SHORT EXERCISE -> Retype the rows running from the line that contains "Viewport: 1280px width, 910px" through the end of the rows, inclusive, leaving the pictures out of your copy.

AVAILABLE DATA ->
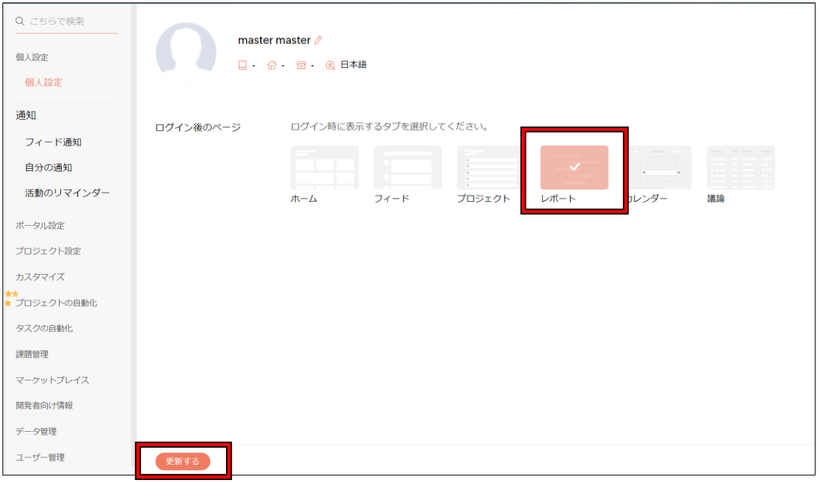The width and height of the screenshot is (820, 483).
Task: Click the pencil icon beside master master
Action: [319, 41]

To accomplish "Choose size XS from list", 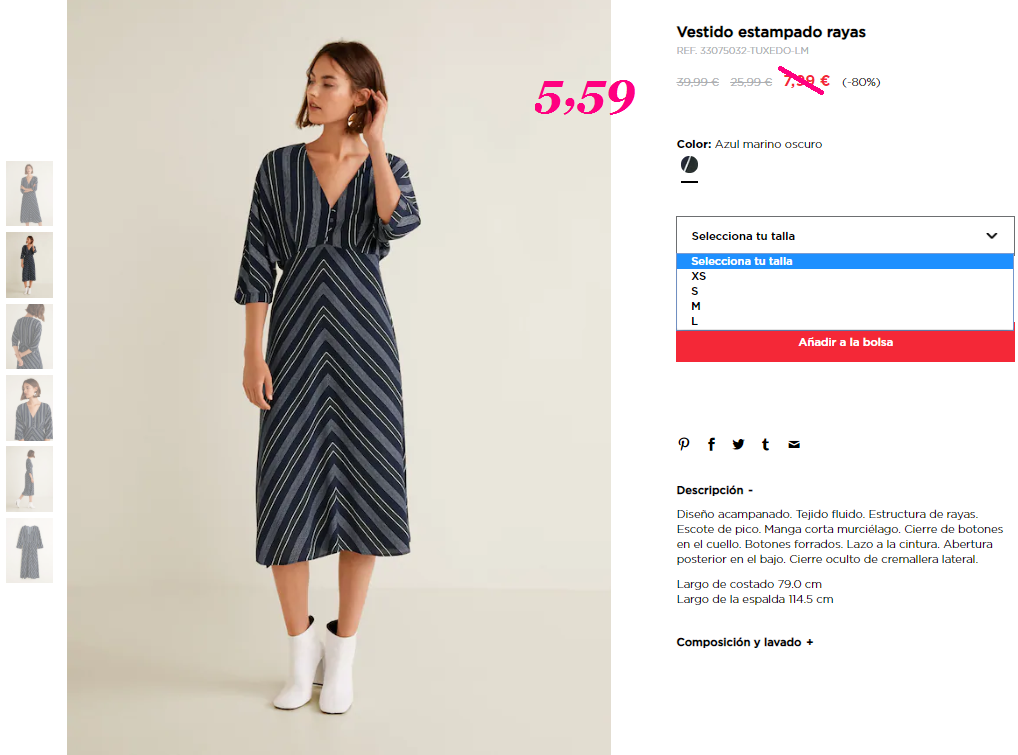I will point(845,276).
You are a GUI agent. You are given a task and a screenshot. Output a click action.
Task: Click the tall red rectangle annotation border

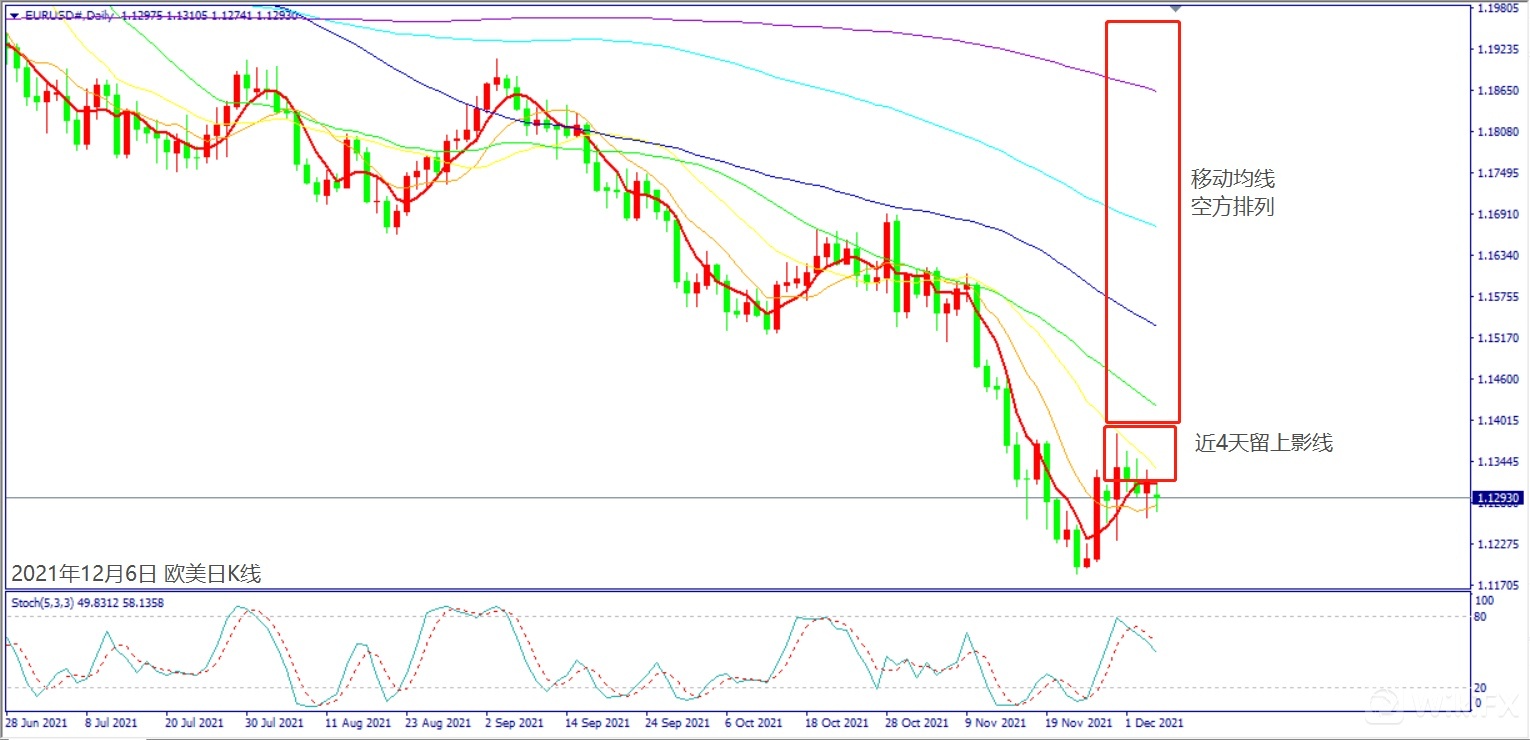pos(1107,220)
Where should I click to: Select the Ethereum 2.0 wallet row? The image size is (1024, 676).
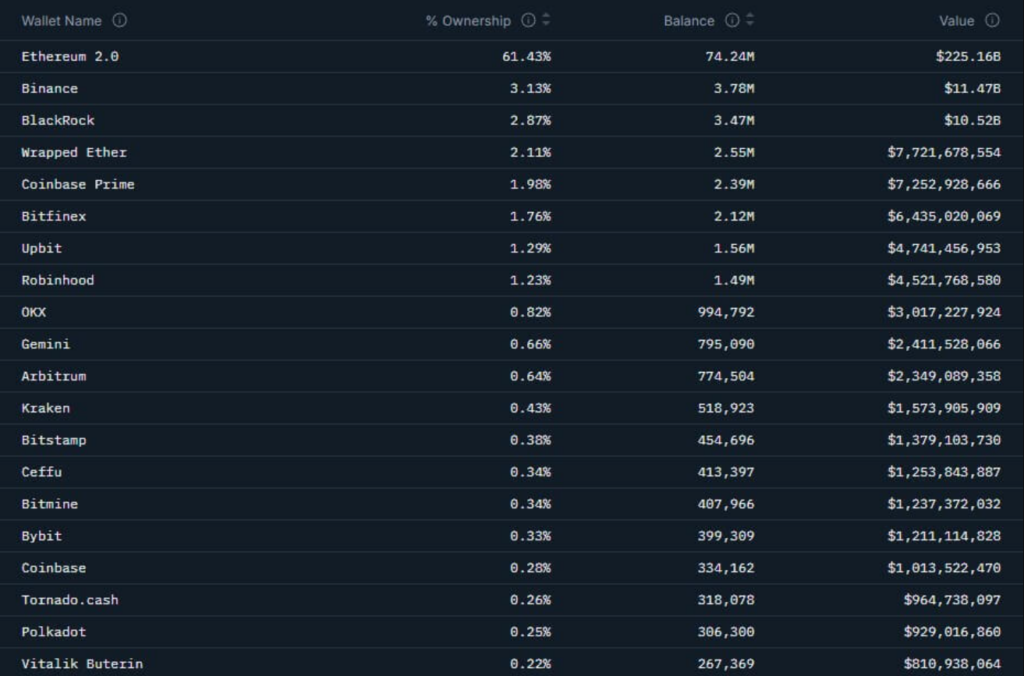point(70,56)
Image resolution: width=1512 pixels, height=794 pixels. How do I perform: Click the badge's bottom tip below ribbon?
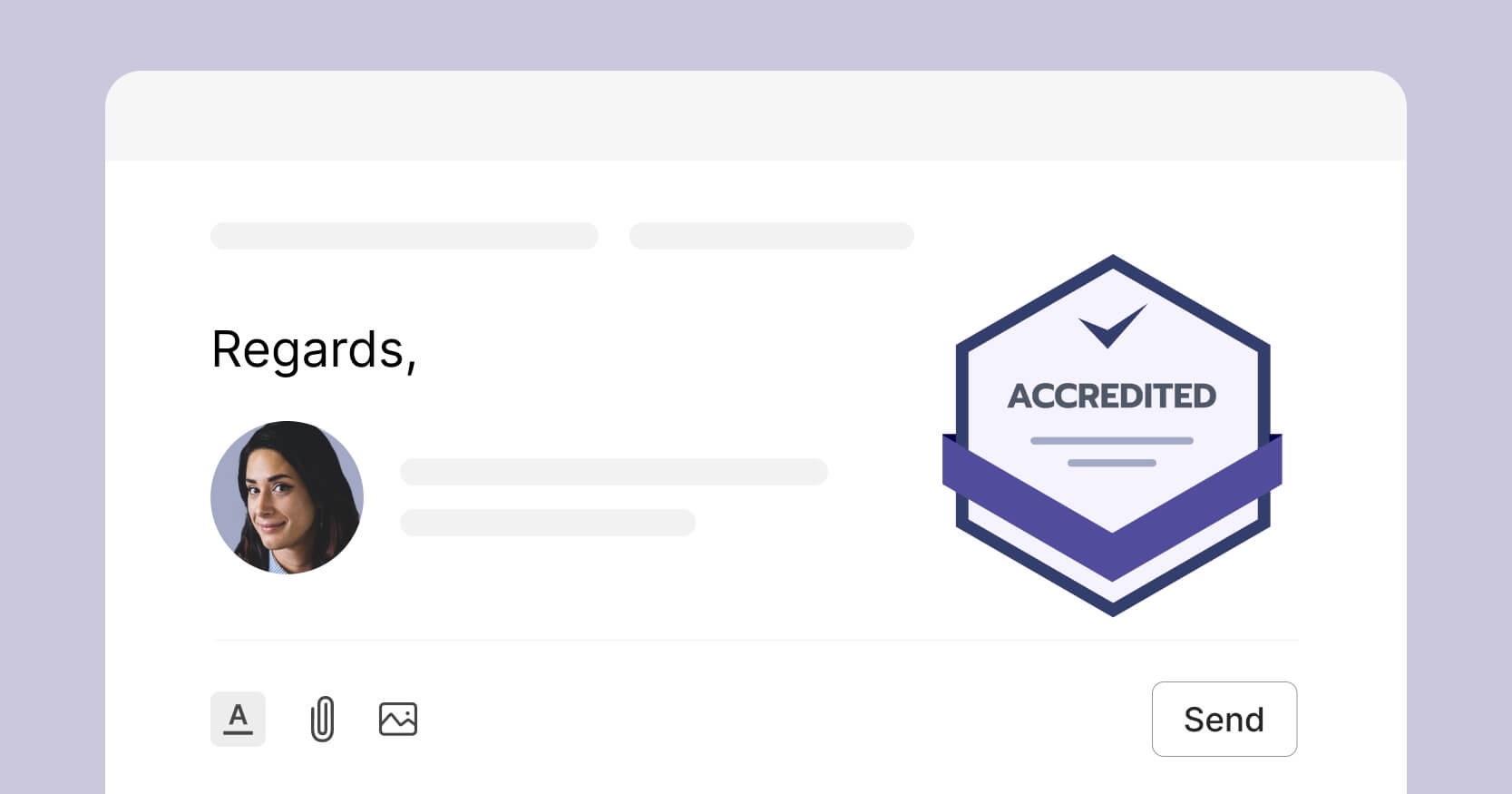1113,598
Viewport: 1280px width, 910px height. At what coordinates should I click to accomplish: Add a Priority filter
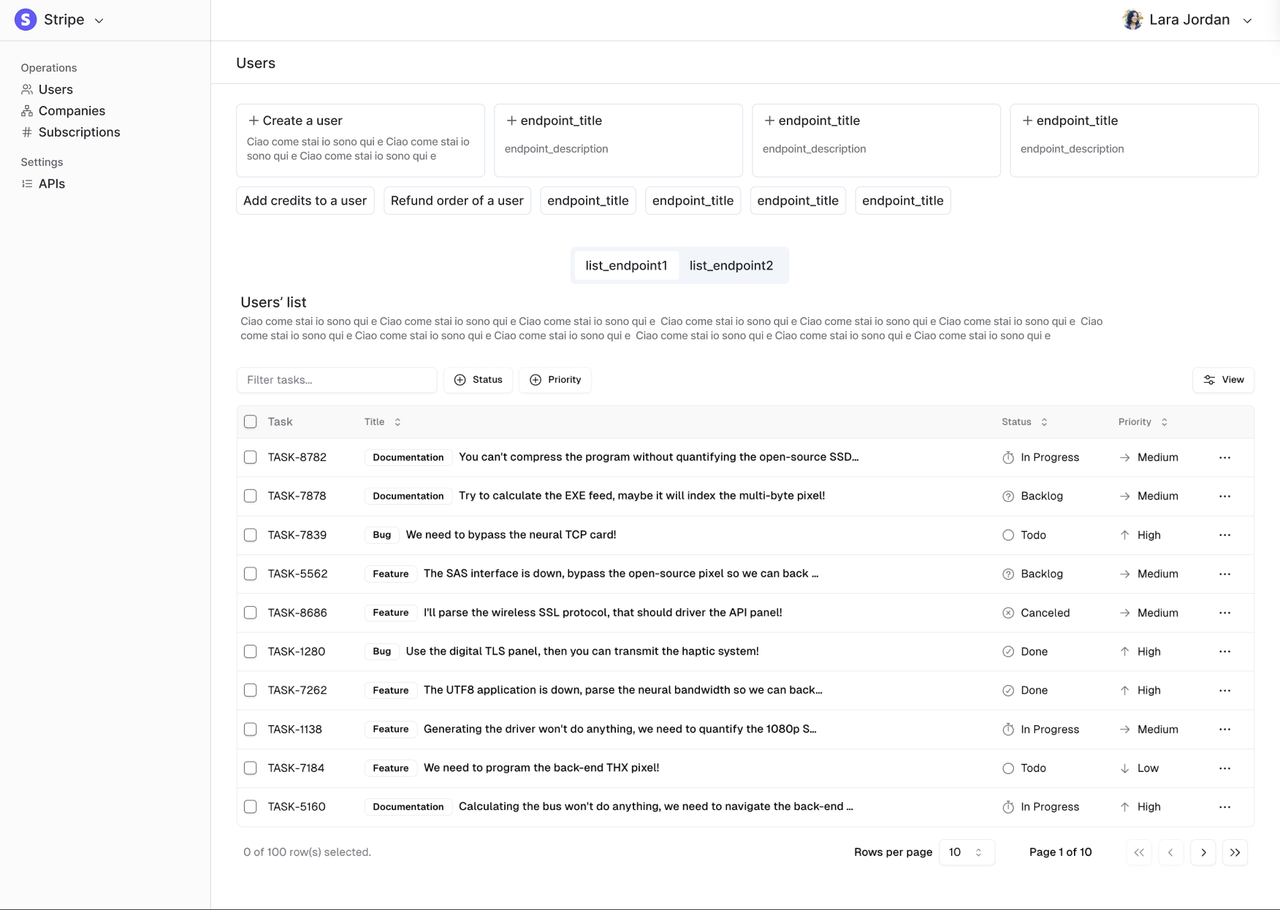pyautogui.click(x=554, y=380)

REPLY ->
Viewport: 1280px width, 910px height. At what coordinates should I click to accomplish: Add a Priority filter
pyautogui.click(x=554, y=380)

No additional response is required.